INDIANAPOLIS — Operation Legend, the federal effort curb gun violence in Indianapolis has been in place more than a month now, but is it making a difference?
U.S. Attorney Josh Minkler says Operation Legend has been responsible for arresting 31 fugitives, confiscating more than 500 grams of heroin, seizing $1.39 million in drug money, and removing 87 guns from the streets of Indianapolis.
Community leader Dee Ross has earned a name for himself in his quest to make the far east side a better place through activism and a foundation. Ross often has an up-close view of the issues in the area. He said Operation Legend is not helping solve those problems.

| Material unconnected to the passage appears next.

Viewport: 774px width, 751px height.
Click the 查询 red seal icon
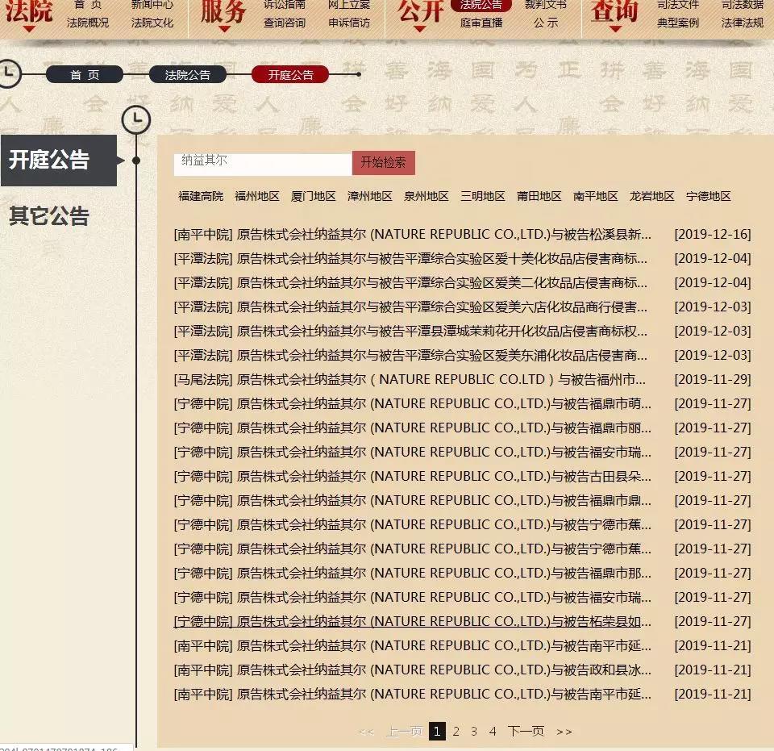tap(615, 12)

"It's putting more law enforcement out here in the community. It's putting more federal agents out here in the community and is directly increasing the homicides," Ross said.

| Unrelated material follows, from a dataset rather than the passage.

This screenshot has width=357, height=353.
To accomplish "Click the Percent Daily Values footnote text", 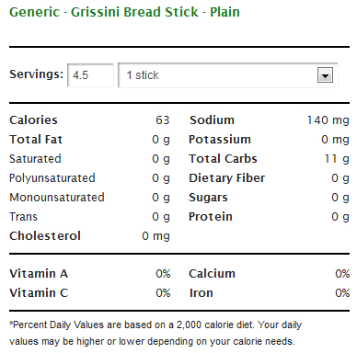I will click(155, 333).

Ross says he's witnessed the scenes of two homicides near 42nd Street and Post just this week. It is his belief that adding police or even federal agents to patrol the area is not what the east side needs.
"That has never been the answer... what needs to be addressed is systemic poverty. This is an area that doesn't have a grocery store, this is an area that doesn't have a library. This is an area that doesn't have a public school anymore," Ross said.

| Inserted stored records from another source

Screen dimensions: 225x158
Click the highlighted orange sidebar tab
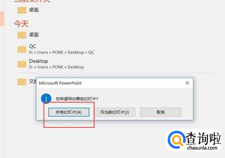(2, 19)
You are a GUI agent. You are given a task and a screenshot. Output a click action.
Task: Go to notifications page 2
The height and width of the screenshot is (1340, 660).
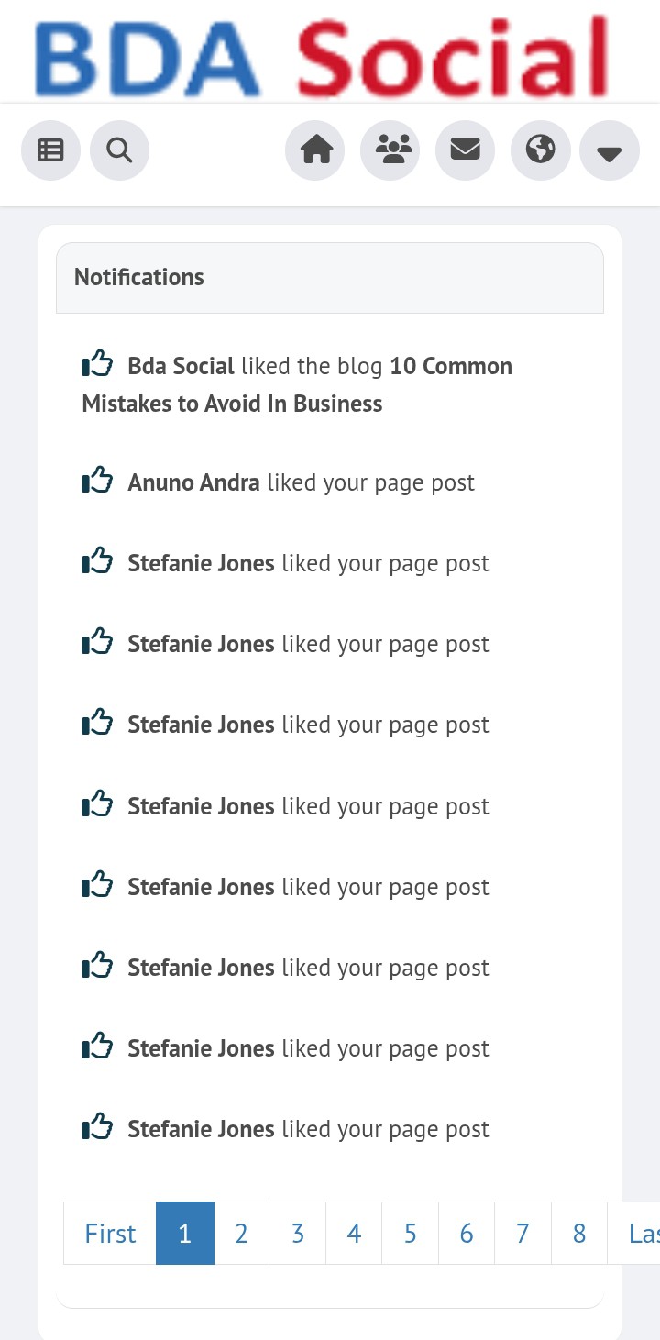pyautogui.click(x=241, y=1234)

Dr. Jeremy Carter is the director of criminal justice and public safety at the O'Neill School of Public and Environmental Affairs at IUPUI. Dr. Carter agrees that adding police will not solve the ongoing problems.
"If you look at any urban place where the high crime locations are places that are void of good employment opportunities, food deserts, quality education, access to social services, and so forth. So, I totally agree with him that if you want to get to the root causes of these issues, that's what you have to focus on," Carter said.
When asked about Ross's observation that more policing means more crime, Carter says that's not the case.
"Do more cops equal more crime? They don't cause more crime or create more crime. They may account more or record more crime because they are in the area but the actual amount of crime is not going up," Carter said.
After Operation Legend wraps up at the end of the month, Ross is hoping city leaders come up with a long-term plan to heal the far east side.
"We gotta heal the wound, and we gotta really get to a point when we don't need them to come out here and do indictments and sweeps in our community," Ross said.